The guard came in and warned me my time was up. I stood, said farewell to Wilhelm, and left as fast as I could. The cab driver took me rapidly to the airport, and I grabbed the first flight out to Amsterdam to erase my footsteps, hopefully having left pandemonium at the Oslo fensel. In Amsterdam, I got the last seat in a crowded United flight to Washington, mission accomplished, I reckoned.
Back home at night, the heliphone rang. It was Anita.
“Thank you, Johnnyboy. He’s nicely burning in Hell, screaming his lungs out.”
“But won’t I be punished?”
“No, you’ll be rewarded in Heaven when you get here in a while. Can’t wait.” Her heavenly voice drifted away.
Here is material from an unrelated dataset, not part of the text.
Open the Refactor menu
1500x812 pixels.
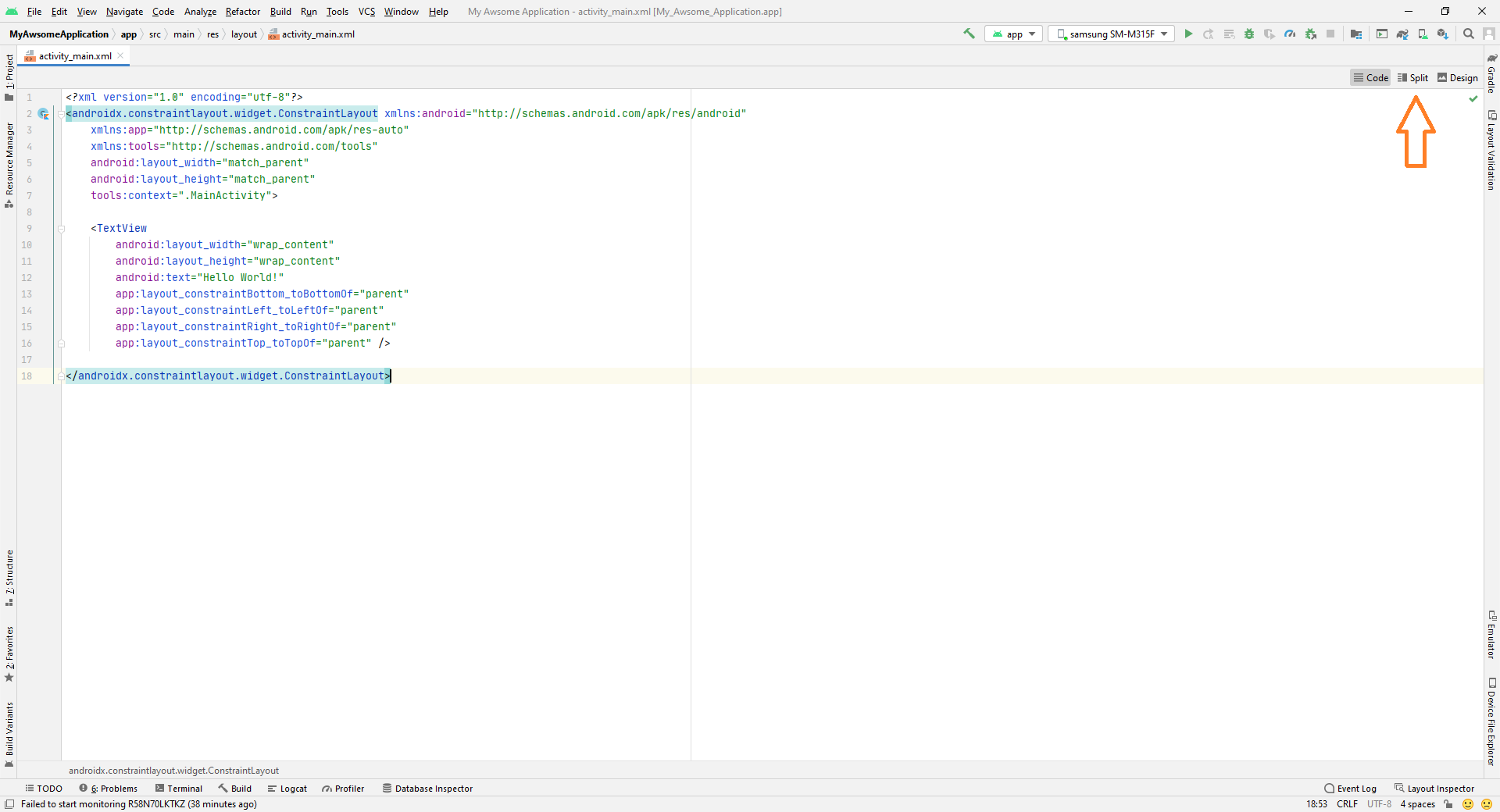click(x=242, y=12)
“Crime pays in the afterlife,” I whispered and fell asleep, uncomfortable about Anita’s eagerness. Wilhelm’s death was reported as a suicide.
ENCHANTÉ – Once Precious Loves call on the Heliphone
Once you reach a certain age the heliphone starts ringing. It always does around or a while after midnight. Nowadays, it rings more often. Past loves are calling in from the afterlife. The other night it was Amalia.
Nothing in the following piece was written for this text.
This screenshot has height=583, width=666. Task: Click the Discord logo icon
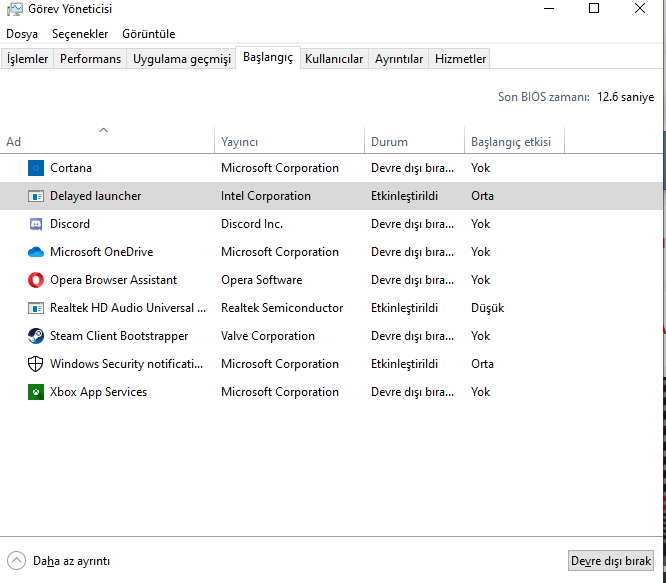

“I didn’ t see you at my funeral. Why didn’t you come? Why not bring me any flowers? After all, we spent some good times together.”
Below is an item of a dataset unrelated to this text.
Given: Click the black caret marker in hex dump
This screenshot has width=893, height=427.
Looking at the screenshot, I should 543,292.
“Oh, dearest Amalia! Your voice sounds just like before. Australia was a bit far for me. Where are you now?”
“Much farther than Australia. You remember that day in the dunes?”
“Wonderful. I often dream of it.”
“So how come you didn’t marry me?”
“Blame it on my immaturity. I didn’t realize how good you would’ve been for me.”
“That figures; you were proposing all over the place after you left me. Are you any happier now?”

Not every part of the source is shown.